---------- Selected text ----------

There is a lot of 1970s "Me Generation" religious ideology in play as Hackman was already challenging the Protestant Church's establishment before the wave hit. You see some of that attitude in his leadership of the small band of survivors who follow him.

If you want to carry the metaphor further, you might view him as a Christ with his Apostles or, alternatively, as Moses leading the Jews out of Egypt. Hackman even yells at God, demanding He stops getting in their way if He isn’t going to help. It's full-on 1970s anti-establishment stuff.

You don’t need to pay that rigmarole any attention if you don’t want to; instead, you can simply enjoy a good old-fashioned disaster/survivor movie, which is where The Poseidon Adventure shines.

Hackman's group fight among themselve but also pull together as they overcome obstacles, including flooding decks, flash fires, locked steel doors, underwater escape routes, destabilizing shocks as the ship experiences explosions, and other challenges.

You can pick apart scenes and effects if you study them closely, but if you just go with it, it’s a darn good disaster-escape story, complete with a little 1970s titillation as Lynley, Martin, and Stevens end up with fewer clothes over time, often soaked through.

----------

▸ Instructions for the task
Reproduce, word for word, the part of the passage on The Poseidon Adventure that opens with the words containing "You don’t need" and closes with "and other challenges.".

---------- Data section ----------

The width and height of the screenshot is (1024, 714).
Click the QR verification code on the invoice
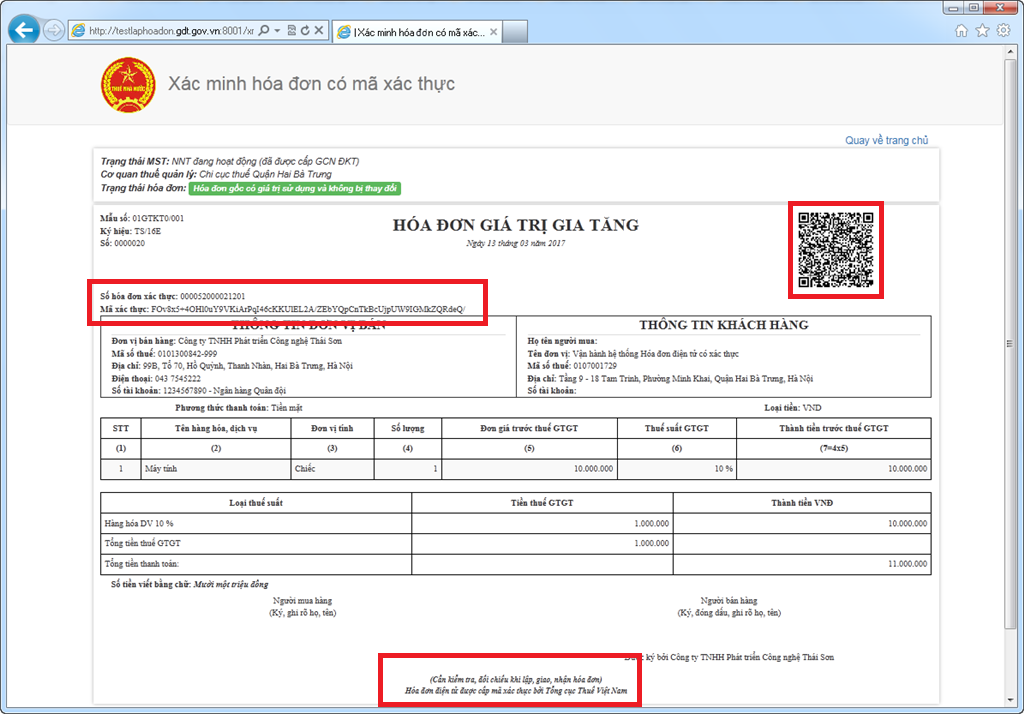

----------

▸ Complete output
You don’t need to pay that rigmarole any attention if you don’t want to; instead, you can simply enjoy a good old-fashioned disaster/survivor movie, which is where The Poseidon Adventure shines.

Hackman's group fight among themselve but also pull together as they overcome obstacles, including flooding decks, flash fires, locked steel doors, underwater escape routes, destabilizing shocks as the ship experiences explosions, and other challenges.